··· MATERIAL PROVIDED
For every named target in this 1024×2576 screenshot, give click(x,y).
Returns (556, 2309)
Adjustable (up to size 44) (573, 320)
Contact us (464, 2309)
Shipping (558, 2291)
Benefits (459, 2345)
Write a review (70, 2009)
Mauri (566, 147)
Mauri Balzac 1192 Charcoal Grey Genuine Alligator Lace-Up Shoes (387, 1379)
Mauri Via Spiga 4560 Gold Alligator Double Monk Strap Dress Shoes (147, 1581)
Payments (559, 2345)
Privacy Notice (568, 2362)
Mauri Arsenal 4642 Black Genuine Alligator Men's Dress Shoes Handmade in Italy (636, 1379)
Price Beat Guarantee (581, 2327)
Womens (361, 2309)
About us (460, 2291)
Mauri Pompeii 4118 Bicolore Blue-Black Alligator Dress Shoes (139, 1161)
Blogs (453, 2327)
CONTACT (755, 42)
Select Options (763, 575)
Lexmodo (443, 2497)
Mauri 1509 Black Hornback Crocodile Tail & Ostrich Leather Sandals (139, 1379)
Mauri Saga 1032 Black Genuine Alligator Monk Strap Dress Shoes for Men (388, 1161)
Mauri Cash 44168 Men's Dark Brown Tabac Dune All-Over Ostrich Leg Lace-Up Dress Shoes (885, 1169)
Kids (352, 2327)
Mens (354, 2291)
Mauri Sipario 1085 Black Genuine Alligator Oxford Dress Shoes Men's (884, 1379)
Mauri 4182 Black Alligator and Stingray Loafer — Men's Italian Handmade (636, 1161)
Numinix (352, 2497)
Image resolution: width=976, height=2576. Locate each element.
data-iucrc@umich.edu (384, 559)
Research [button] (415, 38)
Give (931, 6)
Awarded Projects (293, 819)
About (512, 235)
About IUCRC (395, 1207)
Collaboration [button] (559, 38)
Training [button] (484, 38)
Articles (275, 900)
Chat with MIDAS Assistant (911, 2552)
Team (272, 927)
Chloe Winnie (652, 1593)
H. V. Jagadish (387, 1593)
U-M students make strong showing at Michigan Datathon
······
• _WHAT IS EXPECTED_
Please give back all of the data exactly as it appears.

• _ANSWER TO THE EXERCISE_
For every named target in this 1024×2576 screenshot, give click(x,y).
Returns (556, 2309)
Adjustable (up to size 44) (573, 320)
Contact us (464, 2309)
Shipping (558, 2291)
Benefits (459, 2345)
Write a review (70, 2009)
Mauri (566, 147)
Mauri Balzac 1192 Charcoal Grey Genuine Alligator Lace-Up Shoes (387, 1379)
Mauri Via Spiga 4560 Gold Alligator Double Monk Strap Dress Shoes (147, 1581)
Payments (559, 2345)
Privacy Notice (568, 2362)
Mauri Arsenal 4642 Black Genuine Alligator Men's Dress Shoes Handmade in Italy (636, 1379)
Price Beat Guarantee (581, 2327)
Womens (361, 2309)
About us (460, 2291)
Mauri Pompeii 4118 Bicolore Blue-Black Alligator Dress Shoes (139, 1161)
Blogs (453, 2327)
CONTACT (755, 42)
Select Options (763, 575)
Lexmodo (443, 2497)
Mauri 1509 Black Hornback Crocodile Tail & Ostrich Leather Sandals (139, 1379)
Mauri Saga 1032 Black Genuine Alligator Monk Strap Dress Shoes for Men (388, 1161)
Mauri Cash 44168 Men's Dark Brown Tabac Dune All-Over Ostrich Leg Lace-Up Dress Shoes (885, 1169)
Kids (352, 2327)
Mens (354, 2291)
Mauri Sipario 1085 Black Genuine Alligator Oxford Dress Shoes Men's (884, 1379)
Mauri 4182 Black Alligator and Stingray Loafer — Men's Italian Handmade (636, 1161)
Numinix (352, 2497)
Image resolution: width=976, height=2576. Locate each element.
data-iucrc@umich.edu (384, 559)
Research [button] (415, 38)
Give (931, 6)
Awarded Projects (293, 819)
About (512, 235)
About IUCRC (395, 1207)
Collaboration [button] (559, 38)
Training [button] (484, 38)
Articles (275, 900)
Chat with MIDAS Assistant (911, 2552)
Team (272, 927)
Chloe Winnie (652, 1593)
H. V. Jagadish (387, 1593)
U-M students make strong showing at Michigan Datathon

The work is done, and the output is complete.